__Problem set__:
A – In the passage on tractive shell beds, which two features show that the pictured shell beds are tractive rather than massive?
B – Extend the passage on tractive shell beds with a further paragraph that picks up after its final line.

__Passage provided__:
Plate 67

Tractive shell beds


The sea has a tremendous amount of energy, part of which is spent in transporting sediment. It can happen that waves and currents are powerful enough to entrain coarse particles, but these are not available. Pebbles can be brought to the sea by rivers and glaciers, but remain rather localized near river mouths and other point sources. Far from them, the hard parts (shells, skeletons) of marine benthic organisms can play the hydraulic role of pebbles. They are removed by erosion, especially during storms, and redeposited in the same or a different environment. Organic, or skeletal rudites can thus accumulate; they have received a variety of names in geological literature, including shell beds and coquina beds.

The most violent storm events transport and deposit shells and their fragments in mass. Evidence of mass transport is given by the structureless and disorganized character of the deposit: lamination is lacking, particles are randomly oriented and packed, etc. Disorganized coarse sediments are also qualified as chaotic.

The shell beds shown in the picture are not massive but tractive, as indicated by two features: 1) the crude layering emphasized by the alignments of shells, and 2) their convex-up orientation.

The shells are mostly disarticulated valves of bivalve mollusks. Were they brought into suspension by a massive flow, either turbulent or laminar, a haphazard arrangement would appear upon deposition (or "freezing"). Under the effect of tractive motion, on the other hand, they assume a stable position on the bottom, as to offer a minimum resistance to fluid stress; this implies a consistent orientation, statistically speaking, and that is what is seen in this outcrop. The shells are not only streamlined but well aligned in thin beds or pavements suggesting wave rather than current action. Unidirectional currents tend, in fact, to leave coarser particles more scattered between the finer ones.

Pliocene Red Craig Formation, Norwich, East Anglia, U.K.

__Dataset excerpts__:
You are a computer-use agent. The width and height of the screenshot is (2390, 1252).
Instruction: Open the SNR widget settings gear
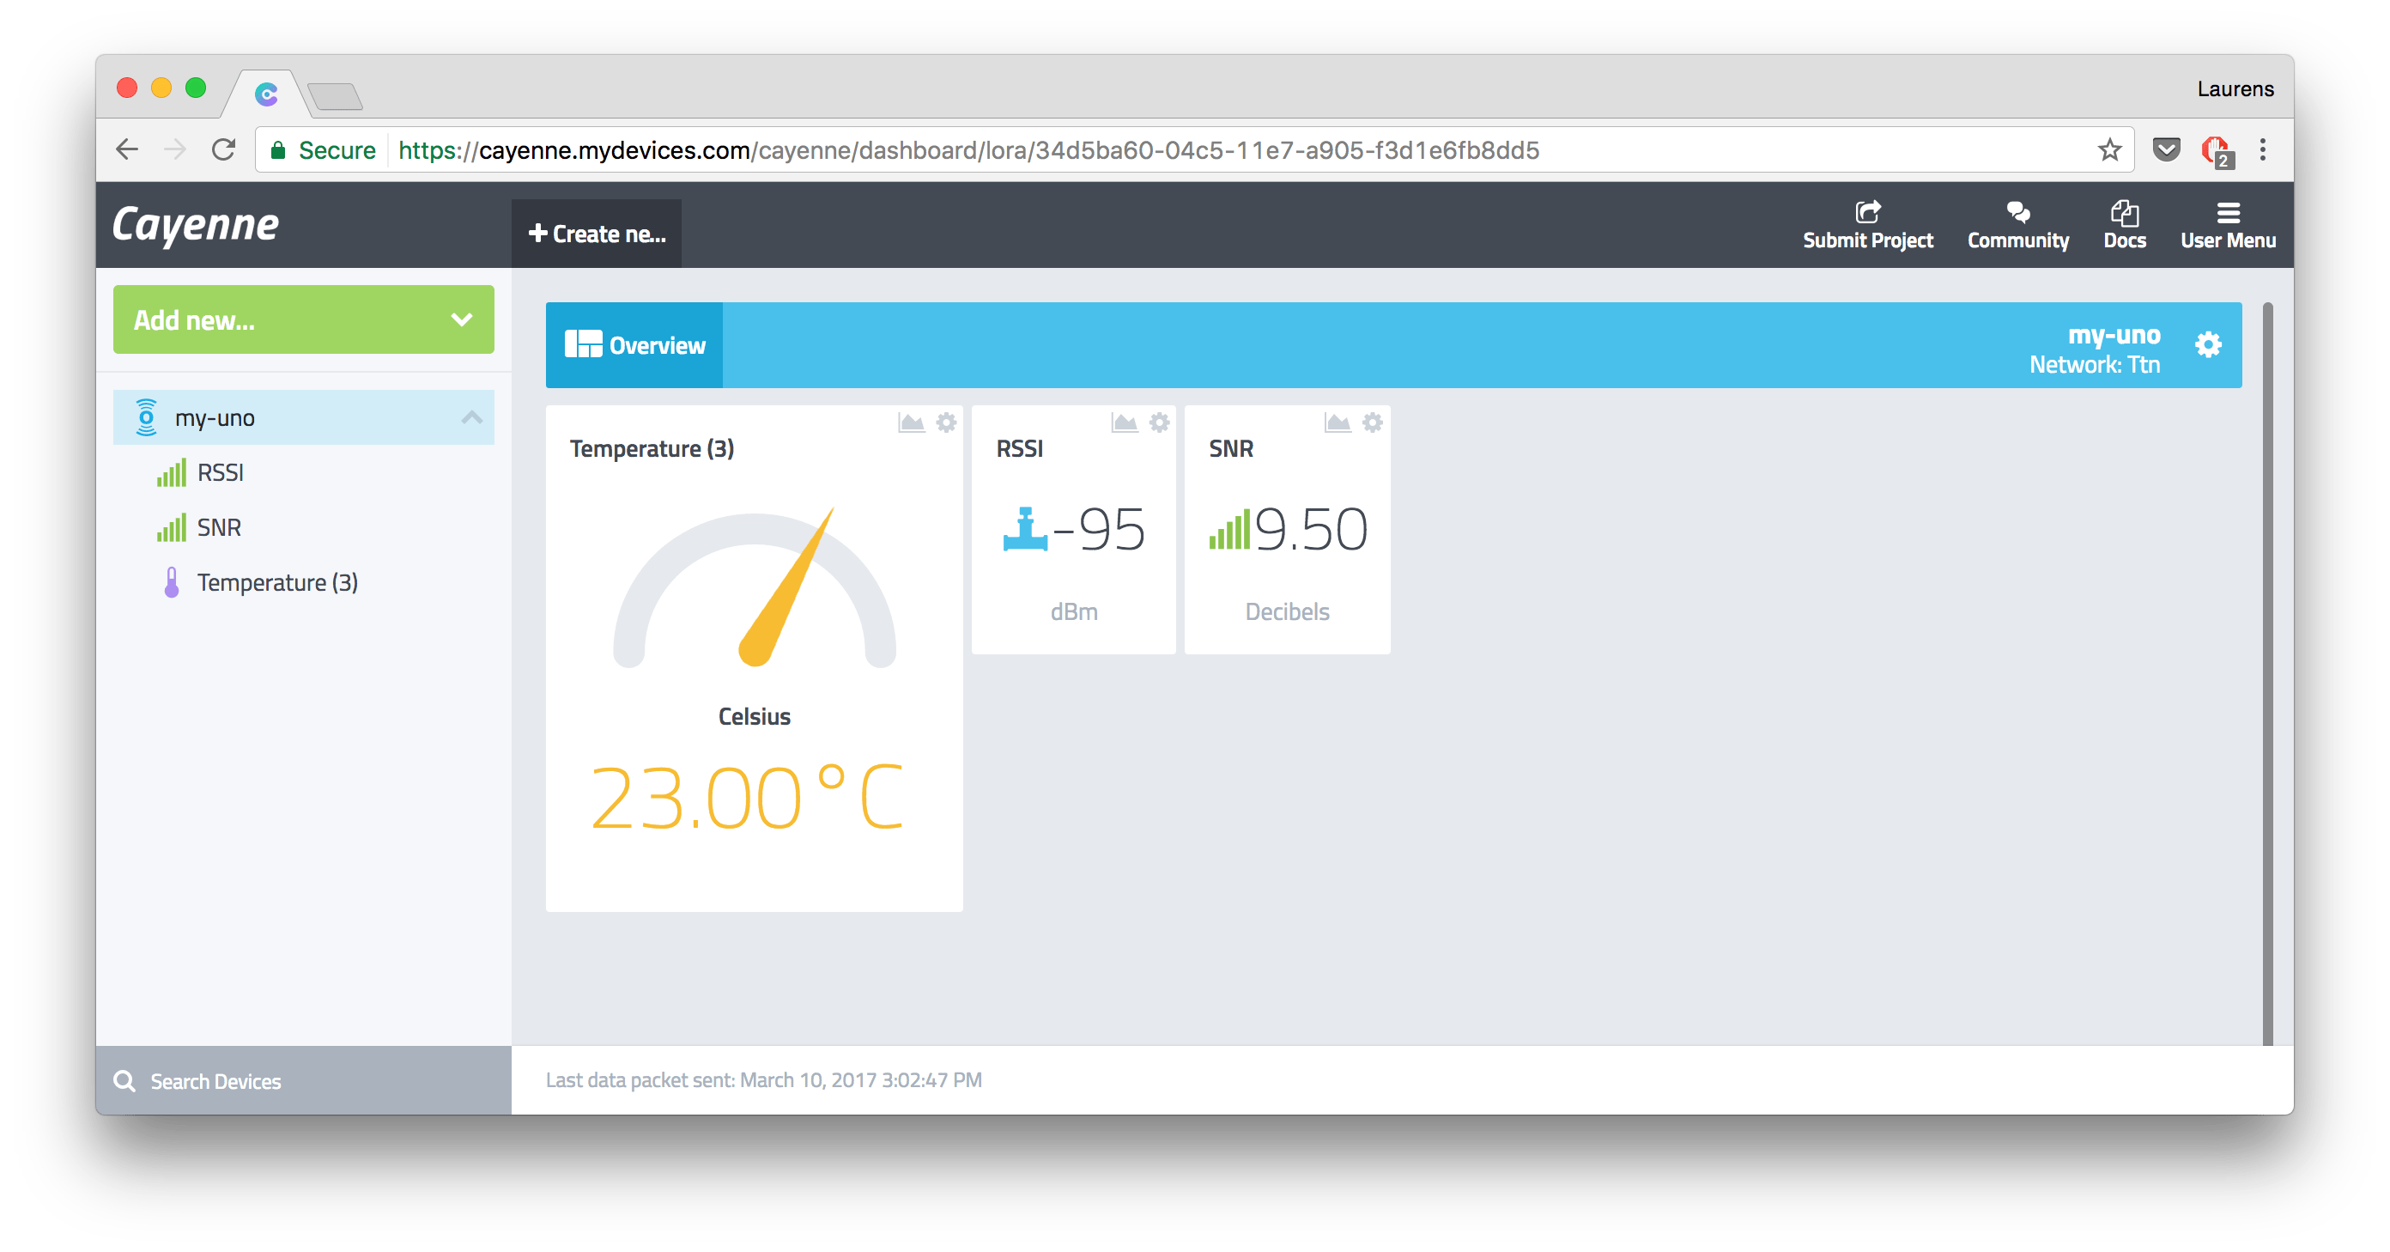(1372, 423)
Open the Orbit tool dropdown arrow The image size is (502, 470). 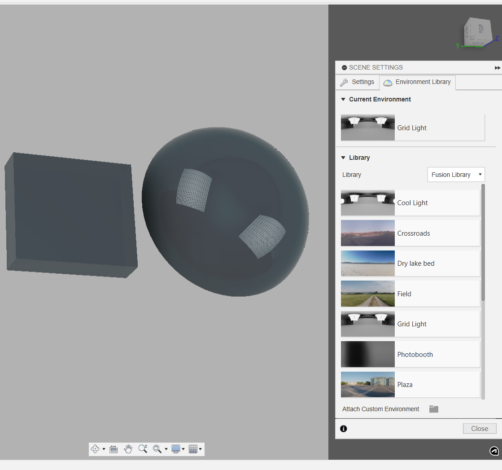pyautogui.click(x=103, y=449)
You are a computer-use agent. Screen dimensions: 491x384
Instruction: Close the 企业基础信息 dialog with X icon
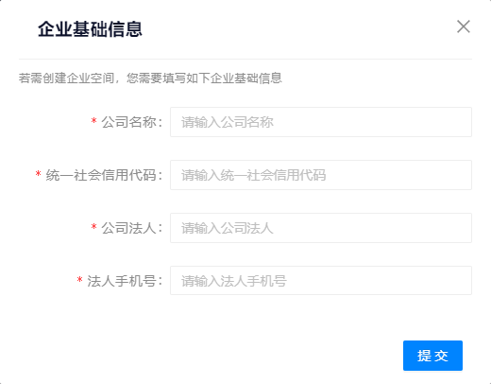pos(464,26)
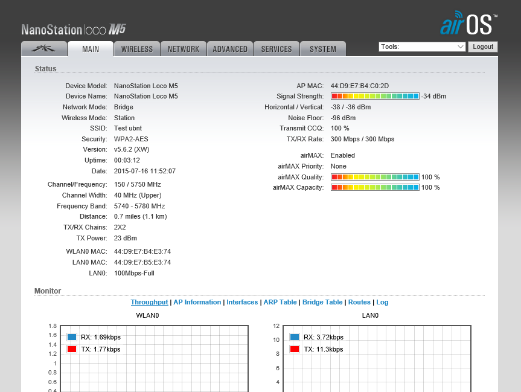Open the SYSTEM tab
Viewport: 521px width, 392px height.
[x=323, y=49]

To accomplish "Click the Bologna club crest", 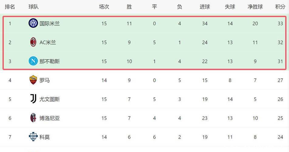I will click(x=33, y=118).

__Final results__:
A – The crude layering emphasized by the alignments of shells, and the convex-up orientation of the shells.

B –
Displaced organic remains are said to be reworked; when they are redeposited in a sediment of about the same age as the original one, geologists speak of intraformational reworking. In situ  reworking can also occur, when, for example, normal waves erode, wash and sieve the top of a storm deposit; the term modification  is here preferred for this process, and it has already been discussed.

Turbulence caused by storms, and gravity are the most common agents of reworking; shells can be entrained by sediment gravity flows at the heads of submarine canyons and along the outer slopes of organic reefs. They are thus laid down at a greater depth with respect to the living place of the organisms. Water motion caused by storms, sometimes with the help of tidal currents, accumulate the skeletal remains in shallower areas (shelf, beach) and in protected water bodies (bays, lagoons).

To understand if, and how much, fossils have been reworked, one can look at their state of conservation: the more fragmented and worn they are, the clearer is the evidence of transport. Attention must be paid, however, to the fact that gravity flows, such as debris flows and turbidity currents, keep the particles suspended, which reduces the attrition. Delicate remains can thus be preserved in spite of transport distances that are often enormous. Paleontology provides the most reliable criteria for identifying reworked organisms by checking the coherence of the assemblage in terms of age and ecology (incompatible forms are sorted out and become the signature of reworking).

Photo: G. G. Ori 1970.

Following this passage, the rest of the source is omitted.